When you print the material, keep every line identical to the original.
──────── DATA EXTRACTS
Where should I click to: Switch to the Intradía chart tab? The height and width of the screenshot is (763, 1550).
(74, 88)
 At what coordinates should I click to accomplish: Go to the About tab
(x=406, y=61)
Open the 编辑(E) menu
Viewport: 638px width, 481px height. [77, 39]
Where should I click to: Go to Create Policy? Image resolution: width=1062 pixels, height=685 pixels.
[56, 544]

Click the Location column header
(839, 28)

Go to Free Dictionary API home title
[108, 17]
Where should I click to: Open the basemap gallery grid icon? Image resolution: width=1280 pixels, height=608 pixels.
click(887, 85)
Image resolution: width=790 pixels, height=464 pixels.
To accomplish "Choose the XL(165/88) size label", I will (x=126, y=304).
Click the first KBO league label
────────────────
## ANSWER BELOW
Where should I click to: Switch to the Intradía chart tab? The height and width of the screenshot is (763, 1550).
(74, 88)
 At what coordinates should I click to accomplish: Go to the About tab
(x=406, y=61)
Open the 编辑(E) menu
Viewport: 638px width, 481px height. [77, 39]
Where should I click to: Go to Create Policy? Image resolution: width=1062 pixels, height=685 pixels.
[56, 544]

Click the Location column header
(839, 28)

Go to Free Dictionary API home title
[108, 17]
Where should I click to: Open the basemap gallery grid icon? Image resolution: width=1280 pixels, height=608 pixels.
click(887, 85)
Image resolution: width=790 pixels, height=464 pixels.
To accomplish "Choose the XL(165/88) size label", I will (x=126, y=304).
Click the first KBO league label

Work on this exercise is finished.